Discrete-Continuous Genetic Algorithm for Designing a Mixed Refrigerant Cryogenic Process
Akram Ebrahimi, Javad Tamnanloo, Seyed Hesam Mousavi, Ehsan Soroodan Miandoab, Elaheh Hosseini, Homa Ghasemi, Saeed Mozaffari
Abstract
Over the last few decades, the optimal design and operation of energy-intensive industries such as cryogenic process has gained considerable attention. Because of their high energy efficiency, compact design, and energy-efficient heat transfer, mixed refrigerant (MR) systems are used in several industrial applications. The optimal refrigerant composition—which is difficult to obtain—is crucial to the efficiency of MR systems. In this research, we explore the MR cryogenic process optimization using 17 different components in the refrigerant stream with normal boiling points ranging from −268.9 to 36 °C to achieve the lowest specific energy consumption.
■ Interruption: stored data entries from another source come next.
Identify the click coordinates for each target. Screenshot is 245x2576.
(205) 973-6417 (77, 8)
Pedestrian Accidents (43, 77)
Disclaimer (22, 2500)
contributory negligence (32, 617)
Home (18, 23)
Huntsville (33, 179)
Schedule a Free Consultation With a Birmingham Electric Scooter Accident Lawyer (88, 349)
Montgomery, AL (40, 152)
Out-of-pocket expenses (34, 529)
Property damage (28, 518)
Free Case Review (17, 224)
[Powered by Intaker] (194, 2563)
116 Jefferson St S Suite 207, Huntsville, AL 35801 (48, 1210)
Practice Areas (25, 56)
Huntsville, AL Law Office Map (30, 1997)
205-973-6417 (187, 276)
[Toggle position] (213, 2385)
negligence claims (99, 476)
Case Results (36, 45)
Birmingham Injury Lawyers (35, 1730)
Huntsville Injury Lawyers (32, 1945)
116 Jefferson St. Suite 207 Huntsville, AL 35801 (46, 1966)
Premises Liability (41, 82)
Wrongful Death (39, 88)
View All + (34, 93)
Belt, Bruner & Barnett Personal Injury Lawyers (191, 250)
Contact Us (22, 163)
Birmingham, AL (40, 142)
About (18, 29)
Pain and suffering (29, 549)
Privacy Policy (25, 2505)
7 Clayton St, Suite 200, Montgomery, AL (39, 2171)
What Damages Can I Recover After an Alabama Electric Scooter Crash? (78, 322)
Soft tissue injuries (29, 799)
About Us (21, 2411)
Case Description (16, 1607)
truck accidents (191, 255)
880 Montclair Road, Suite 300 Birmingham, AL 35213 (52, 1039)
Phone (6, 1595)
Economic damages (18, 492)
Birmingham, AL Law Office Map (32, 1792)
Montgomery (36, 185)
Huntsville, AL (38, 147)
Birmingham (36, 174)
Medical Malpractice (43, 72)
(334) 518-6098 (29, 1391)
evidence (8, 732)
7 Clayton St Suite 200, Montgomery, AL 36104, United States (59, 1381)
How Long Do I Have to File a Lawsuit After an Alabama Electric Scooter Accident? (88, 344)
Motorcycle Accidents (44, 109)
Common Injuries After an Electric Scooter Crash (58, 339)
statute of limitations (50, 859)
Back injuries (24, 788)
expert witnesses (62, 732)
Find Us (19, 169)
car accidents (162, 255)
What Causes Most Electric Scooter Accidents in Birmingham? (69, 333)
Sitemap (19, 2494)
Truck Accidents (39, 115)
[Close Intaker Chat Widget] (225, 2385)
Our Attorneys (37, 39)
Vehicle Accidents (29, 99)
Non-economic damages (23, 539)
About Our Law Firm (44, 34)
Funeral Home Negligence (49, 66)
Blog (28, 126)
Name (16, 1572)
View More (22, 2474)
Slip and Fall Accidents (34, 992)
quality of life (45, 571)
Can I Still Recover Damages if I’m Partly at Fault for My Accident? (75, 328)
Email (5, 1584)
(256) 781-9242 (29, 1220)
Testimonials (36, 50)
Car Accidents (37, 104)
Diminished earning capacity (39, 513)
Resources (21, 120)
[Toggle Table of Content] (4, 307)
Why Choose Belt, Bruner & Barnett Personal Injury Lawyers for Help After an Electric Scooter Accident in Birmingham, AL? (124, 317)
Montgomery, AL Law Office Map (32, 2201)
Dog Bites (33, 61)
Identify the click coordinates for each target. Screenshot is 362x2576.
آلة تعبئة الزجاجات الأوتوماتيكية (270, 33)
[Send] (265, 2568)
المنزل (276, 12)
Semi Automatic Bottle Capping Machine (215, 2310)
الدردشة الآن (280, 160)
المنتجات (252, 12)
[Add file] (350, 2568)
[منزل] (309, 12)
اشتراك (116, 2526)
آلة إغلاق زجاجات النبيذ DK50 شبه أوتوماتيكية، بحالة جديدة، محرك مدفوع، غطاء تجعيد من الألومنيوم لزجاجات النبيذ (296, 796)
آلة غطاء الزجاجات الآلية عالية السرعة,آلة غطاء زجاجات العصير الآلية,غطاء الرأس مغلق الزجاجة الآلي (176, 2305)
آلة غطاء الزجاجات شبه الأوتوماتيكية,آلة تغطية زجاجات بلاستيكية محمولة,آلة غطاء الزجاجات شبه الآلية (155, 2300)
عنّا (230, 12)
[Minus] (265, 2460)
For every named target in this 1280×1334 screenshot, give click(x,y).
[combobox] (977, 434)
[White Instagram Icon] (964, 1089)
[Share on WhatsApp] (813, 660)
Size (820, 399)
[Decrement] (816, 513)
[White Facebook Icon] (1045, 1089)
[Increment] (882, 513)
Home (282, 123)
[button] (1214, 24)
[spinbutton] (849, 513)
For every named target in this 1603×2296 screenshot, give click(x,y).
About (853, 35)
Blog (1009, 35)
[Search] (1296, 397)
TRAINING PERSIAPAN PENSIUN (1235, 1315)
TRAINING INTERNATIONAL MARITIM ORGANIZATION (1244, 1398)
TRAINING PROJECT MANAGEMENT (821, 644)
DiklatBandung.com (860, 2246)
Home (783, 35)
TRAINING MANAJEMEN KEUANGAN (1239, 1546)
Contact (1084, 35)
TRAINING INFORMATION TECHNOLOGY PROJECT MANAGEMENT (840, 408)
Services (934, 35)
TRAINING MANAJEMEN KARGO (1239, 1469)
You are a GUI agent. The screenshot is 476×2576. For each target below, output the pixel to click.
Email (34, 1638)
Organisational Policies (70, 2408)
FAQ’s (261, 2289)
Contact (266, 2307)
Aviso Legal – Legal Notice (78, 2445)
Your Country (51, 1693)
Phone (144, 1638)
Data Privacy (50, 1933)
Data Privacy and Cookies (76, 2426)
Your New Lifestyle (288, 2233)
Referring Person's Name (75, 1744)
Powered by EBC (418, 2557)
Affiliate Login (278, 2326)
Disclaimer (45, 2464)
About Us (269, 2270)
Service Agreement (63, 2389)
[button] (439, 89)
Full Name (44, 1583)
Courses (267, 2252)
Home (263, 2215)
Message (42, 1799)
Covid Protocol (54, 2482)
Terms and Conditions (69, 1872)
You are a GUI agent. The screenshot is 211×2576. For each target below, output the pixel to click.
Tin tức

Here, we developed a discrete-continuous genetic algorithm (DCGA) consisting of five steps to resolve the mathematical difficulties of the many-variable optimization problem. Through conducting two case studies, we proved that DCGA can locate the optimal solution in a reasonable amount of time. Compared to the best optimization practices in the literature, the new approach saved up to 12.5% of the unit specific energy consumption. In addition to MR systems, DCGA can also optimize other extreme problems with many independent variables.